If the forcing cone is slightly larger than the cylinder throats and
tapers to the groove diameter, all is well.
If the barrel groove diameter is smaller than the cylinder throats, all is
well.
But, if the groove diameter is larger than the cylinder throat diameter,
problems will ensue. The only option is
to have the cylinder throats reamed to bore diameter.
Rifle bullets
must fit the throat, must be no more than half-a-thousandth of an inch
smaller than the throat. The throat ( or "leade" or "ball seat") is the
section of the chamber from the end of the case to the rifling. The point
is that the bullet must make a seal to keep the gas from blowing by and
depositing lead on the bore.
Fitting cast bullets is about dimensions of chambers, throats and of
bullets and bullet moulds. If the bullet is "too small", upon firing the
gas will blow by the bullet, gas cutting the bullet and leading the
barrel.

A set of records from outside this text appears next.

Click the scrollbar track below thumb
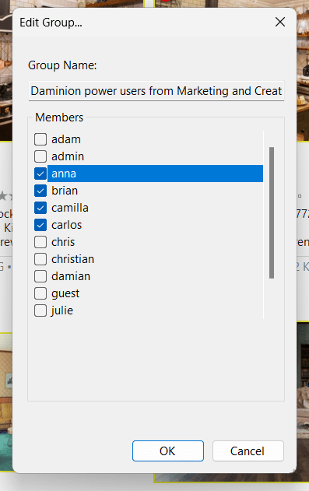The height and width of the screenshot is (491, 309). (272, 298)
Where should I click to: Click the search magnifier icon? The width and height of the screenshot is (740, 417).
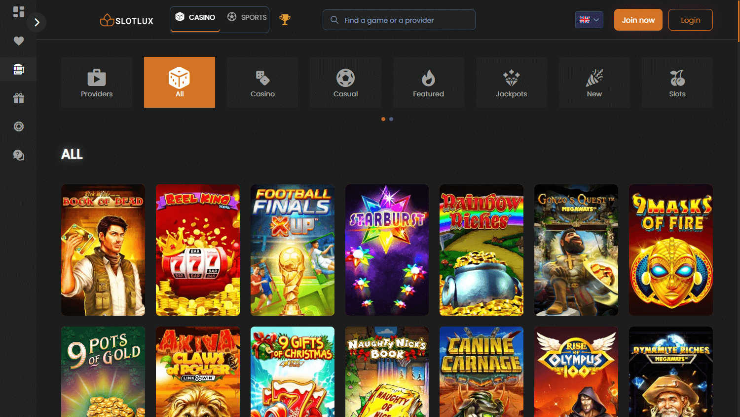click(x=334, y=20)
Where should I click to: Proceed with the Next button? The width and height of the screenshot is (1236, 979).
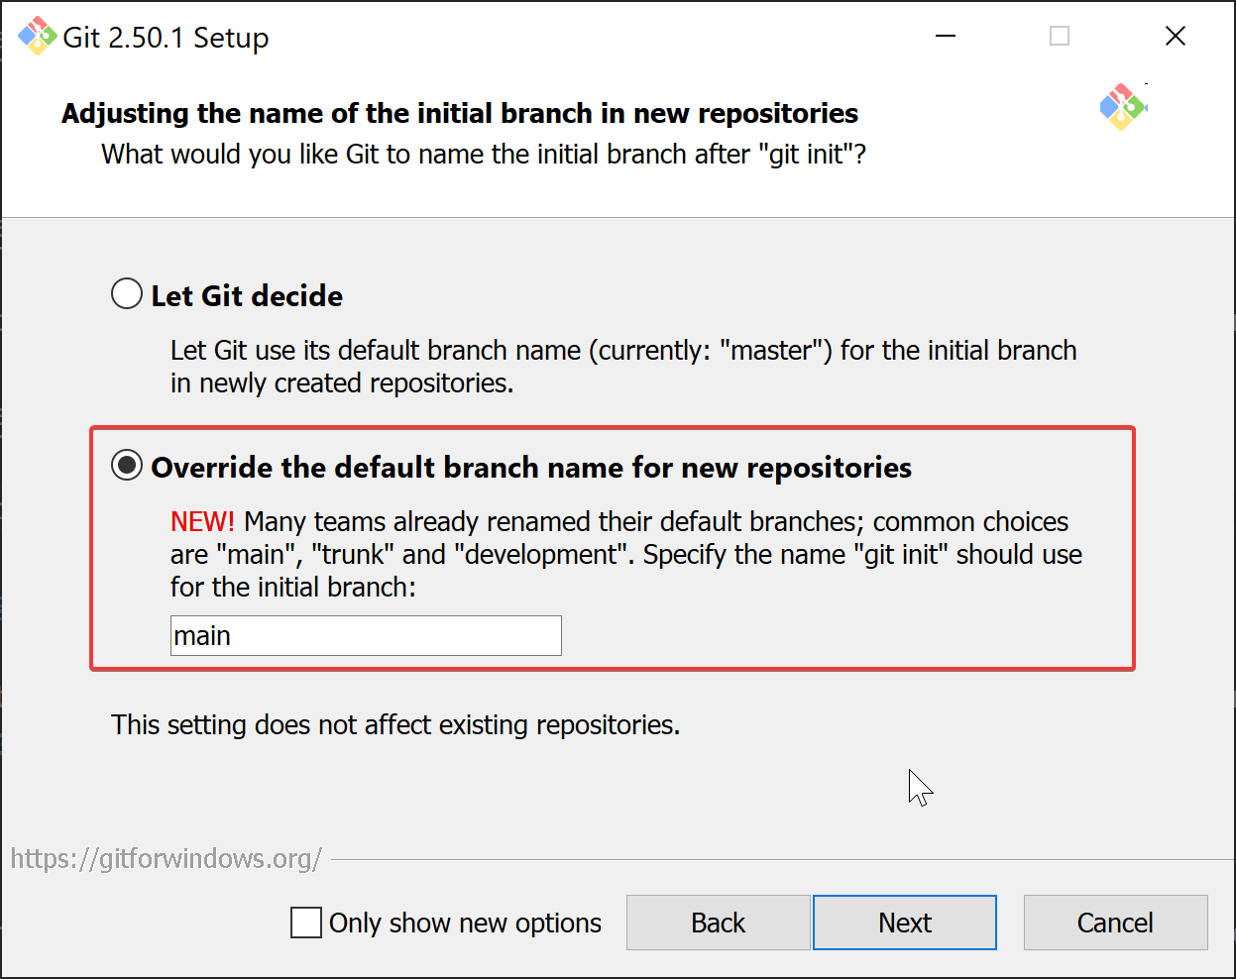[904, 923]
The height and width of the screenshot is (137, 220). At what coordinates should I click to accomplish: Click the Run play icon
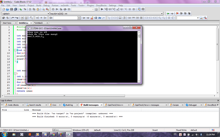[x=57, y=10]
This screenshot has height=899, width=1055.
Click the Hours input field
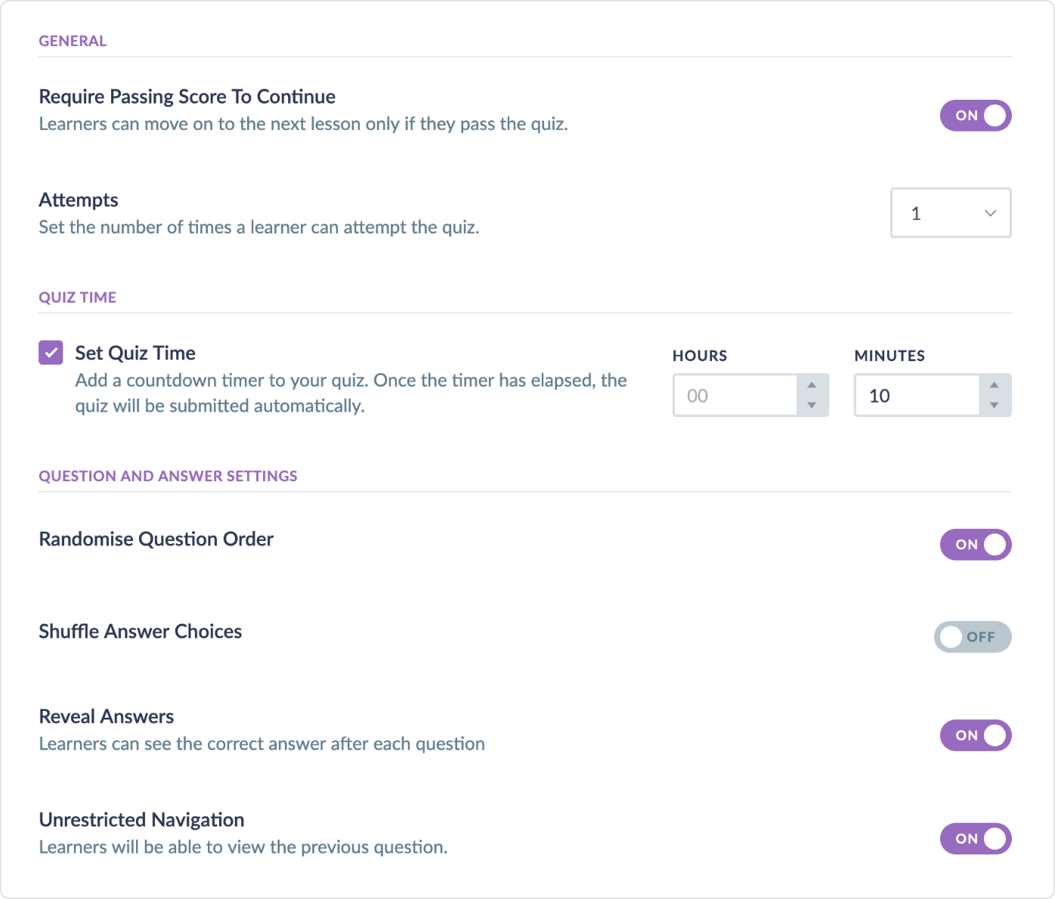coord(735,395)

The intent is to fit the bullets so that gas-cutting and leading
is minimized, so that the gun shoots accurately, and so that SAFETY is
maintained.
These dimensions are needed to fit a
bullet:
For Revolvers:
For rifles:
-
a. throat dimensions
-
b. barrel bore and groove diameters at the
breech end and the muzzle end to see if there is any taper to the bore.
-
c. for rifles with a screwed-on or
pressed-on sight or sling mount, bore and groove dimensions should be
measured under the mount also
Instructions for measuring these dimensions are included in this book.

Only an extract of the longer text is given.